Dear Uncle Colin,

How can I tell whether $\frac{221}{391}$ and $\frac{403}{713}$ are equivalent?

- Calculator Answer Not Considered Enough, LOL

Hi, CANCEL, and thanks for your message!

There’s a naive way to do it and a clever way.

Let’s do it naively

The naive way is to see whether $\frac{221}{391} - \frac{403}{713} = 0$.

Turning it into a single fraction gives $\frac{221 \times 713 - 391 \times 403}{391 \times 713}$. Is that top equal to zero? With a bit of long multiplication, it turns out that $221 \times 713 = 157,573$ and so does $391 \times 403$.


A ninja!

“$(400-9) \times (400+3) = 160,000 - 6\times 400 - 27 = 157,573$”

“And the other one?”

“Got to dash. People to see… off.”


But that’s a bit unsatisfying - not to say long-winded.

Let’s do it cleverly

I can see immediately that 221 and 391 factorise – they’re both close to square numbers and they’re both off by a square number!
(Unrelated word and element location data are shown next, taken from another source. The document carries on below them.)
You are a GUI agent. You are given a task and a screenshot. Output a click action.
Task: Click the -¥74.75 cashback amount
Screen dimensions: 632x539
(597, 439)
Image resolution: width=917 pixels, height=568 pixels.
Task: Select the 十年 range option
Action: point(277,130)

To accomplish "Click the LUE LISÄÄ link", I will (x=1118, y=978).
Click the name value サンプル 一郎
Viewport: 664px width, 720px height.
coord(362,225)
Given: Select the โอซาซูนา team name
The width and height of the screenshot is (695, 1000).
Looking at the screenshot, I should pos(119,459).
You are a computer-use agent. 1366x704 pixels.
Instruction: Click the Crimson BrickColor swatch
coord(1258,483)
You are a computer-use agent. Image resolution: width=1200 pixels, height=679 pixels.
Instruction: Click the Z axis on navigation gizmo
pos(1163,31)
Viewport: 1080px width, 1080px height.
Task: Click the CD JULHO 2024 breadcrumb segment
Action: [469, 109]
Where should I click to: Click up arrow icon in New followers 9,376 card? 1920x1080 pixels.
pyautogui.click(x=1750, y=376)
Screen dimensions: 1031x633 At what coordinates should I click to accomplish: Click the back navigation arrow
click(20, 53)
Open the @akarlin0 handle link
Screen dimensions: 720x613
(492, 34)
  • 221 is $15^2 - 2^2$, so it’s $13 \times 17$.
  • 391 is $20^2 - 3^2$, so it’s $23 \times 17$.

The first fraction is $\frac{13}{23}$.

That can inform our second fraction, too: is $403$ a multiple of 13? Yes, 31 times. And 713 is $31 \times 23$, so the second fraction is also $\frac{13}{23}$.